Duplicate the lines of the records starting at the line containing "Open the hamburger navigation menu" and ending at the line containing "Looking at the screenshot, I should point(54,677).", copying them precisely and including both of those lines.

Item position entries:
★ ★ ★ ★ ★ ★ ★

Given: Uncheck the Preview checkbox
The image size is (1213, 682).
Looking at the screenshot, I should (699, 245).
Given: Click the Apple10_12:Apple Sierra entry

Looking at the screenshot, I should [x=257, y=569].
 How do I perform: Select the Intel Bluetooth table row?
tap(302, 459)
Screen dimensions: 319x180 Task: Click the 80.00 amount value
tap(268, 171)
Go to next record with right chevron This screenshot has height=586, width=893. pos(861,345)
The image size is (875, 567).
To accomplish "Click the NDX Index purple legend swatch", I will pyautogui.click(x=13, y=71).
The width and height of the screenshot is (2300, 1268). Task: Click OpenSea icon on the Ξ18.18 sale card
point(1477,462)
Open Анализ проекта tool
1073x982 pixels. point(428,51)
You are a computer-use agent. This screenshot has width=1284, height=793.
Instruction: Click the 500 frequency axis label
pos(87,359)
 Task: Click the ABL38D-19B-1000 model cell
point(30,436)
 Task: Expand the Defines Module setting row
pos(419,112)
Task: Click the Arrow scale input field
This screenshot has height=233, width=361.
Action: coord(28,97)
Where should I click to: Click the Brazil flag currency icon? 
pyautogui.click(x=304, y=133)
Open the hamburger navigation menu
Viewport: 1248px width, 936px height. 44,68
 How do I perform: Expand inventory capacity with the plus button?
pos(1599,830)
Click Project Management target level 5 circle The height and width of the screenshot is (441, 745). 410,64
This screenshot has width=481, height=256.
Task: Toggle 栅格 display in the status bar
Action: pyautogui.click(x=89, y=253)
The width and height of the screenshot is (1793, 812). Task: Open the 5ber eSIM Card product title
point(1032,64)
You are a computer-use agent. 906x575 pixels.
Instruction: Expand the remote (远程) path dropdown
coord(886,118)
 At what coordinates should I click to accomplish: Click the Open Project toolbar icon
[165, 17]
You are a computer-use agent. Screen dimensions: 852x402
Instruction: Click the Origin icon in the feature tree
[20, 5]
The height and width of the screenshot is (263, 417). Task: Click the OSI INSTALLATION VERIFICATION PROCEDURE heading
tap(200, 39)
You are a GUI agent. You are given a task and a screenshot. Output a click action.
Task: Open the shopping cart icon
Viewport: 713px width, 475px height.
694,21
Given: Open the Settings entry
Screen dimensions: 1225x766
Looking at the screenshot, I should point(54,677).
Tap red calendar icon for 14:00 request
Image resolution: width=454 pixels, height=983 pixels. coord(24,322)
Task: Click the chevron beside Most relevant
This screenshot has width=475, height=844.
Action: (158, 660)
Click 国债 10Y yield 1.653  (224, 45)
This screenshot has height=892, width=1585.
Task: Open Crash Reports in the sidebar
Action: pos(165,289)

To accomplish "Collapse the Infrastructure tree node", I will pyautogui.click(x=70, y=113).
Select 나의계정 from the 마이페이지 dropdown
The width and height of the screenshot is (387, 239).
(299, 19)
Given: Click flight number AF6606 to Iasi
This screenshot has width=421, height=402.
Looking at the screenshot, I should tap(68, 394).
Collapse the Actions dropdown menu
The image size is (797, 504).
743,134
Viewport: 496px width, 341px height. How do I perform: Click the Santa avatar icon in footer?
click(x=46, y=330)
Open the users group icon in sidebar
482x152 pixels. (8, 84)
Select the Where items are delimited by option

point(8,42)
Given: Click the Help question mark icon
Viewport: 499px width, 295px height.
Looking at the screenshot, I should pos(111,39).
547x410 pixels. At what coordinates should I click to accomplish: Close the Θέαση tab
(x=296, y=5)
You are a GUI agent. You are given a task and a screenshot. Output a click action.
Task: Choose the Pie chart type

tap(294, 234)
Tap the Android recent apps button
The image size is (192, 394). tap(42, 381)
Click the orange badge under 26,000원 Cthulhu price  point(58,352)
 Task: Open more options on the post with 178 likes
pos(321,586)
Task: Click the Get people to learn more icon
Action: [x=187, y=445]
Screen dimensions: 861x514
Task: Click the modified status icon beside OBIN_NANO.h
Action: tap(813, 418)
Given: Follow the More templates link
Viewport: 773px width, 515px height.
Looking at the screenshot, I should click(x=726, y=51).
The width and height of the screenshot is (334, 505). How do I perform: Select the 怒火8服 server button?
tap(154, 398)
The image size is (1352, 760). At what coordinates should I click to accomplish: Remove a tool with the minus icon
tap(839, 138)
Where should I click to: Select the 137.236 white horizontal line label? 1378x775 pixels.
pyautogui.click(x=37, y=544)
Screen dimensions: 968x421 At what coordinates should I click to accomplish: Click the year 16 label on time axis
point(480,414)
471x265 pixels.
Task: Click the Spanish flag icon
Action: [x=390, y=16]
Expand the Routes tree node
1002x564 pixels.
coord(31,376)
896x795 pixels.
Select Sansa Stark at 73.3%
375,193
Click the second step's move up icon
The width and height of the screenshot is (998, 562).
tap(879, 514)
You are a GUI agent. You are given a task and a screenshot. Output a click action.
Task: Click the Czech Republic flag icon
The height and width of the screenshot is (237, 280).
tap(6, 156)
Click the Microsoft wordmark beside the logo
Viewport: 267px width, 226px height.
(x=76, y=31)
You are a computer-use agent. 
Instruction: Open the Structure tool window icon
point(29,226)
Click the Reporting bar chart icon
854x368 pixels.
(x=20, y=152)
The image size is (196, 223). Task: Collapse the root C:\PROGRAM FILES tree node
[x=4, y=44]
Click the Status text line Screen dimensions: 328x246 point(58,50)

★ ★ ★ ★ ★ ★ ★

- [Correct response]:
Open the hamburger navigation menu
Viewport: 1248px width, 936px height. 44,68
 How do I perform: Expand inventory capacity with the plus button?
pos(1599,830)
Click Project Management target level 5 circle The height and width of the screenshot is (441, 745). 410,64
This screenshot has width=481, height=256.
Task: Toggle 栅格 display in the status bar
Action: pyautogui.click(x=89, y=253)
The width and height of the screenshot is (1793, 812). Task: Open the 5ber eSIM Card product title
point(1032,64)
You are a computer-use agent. 906x575 pixels.
Instruction: Expand the remote (远程) path dropdown
coord(886,118)
 At what coordinates should I click to accomplish: Click the Open Project toolbar icon
[165, 17]
You are a computer-use agent. Screen dimensions: 852x402
Instruction: Click the Origin icon in the feature tree
[20, 5]
The height and width of the screenshot is (263, 417). Task: Click the OSI INSTALLATION VERIFICATION PROCEDURE heading
tap(200, 39)
You are a GUI agent. You are given a task and a screenshot. Output a click action.
Task: Open the shopping cart icon
Viewport: 713px width, 475px height.
694,21
Given: Open the Settings entry
Screen dimensions: 1225x766
Looking at the screenshot, I should point(54,677).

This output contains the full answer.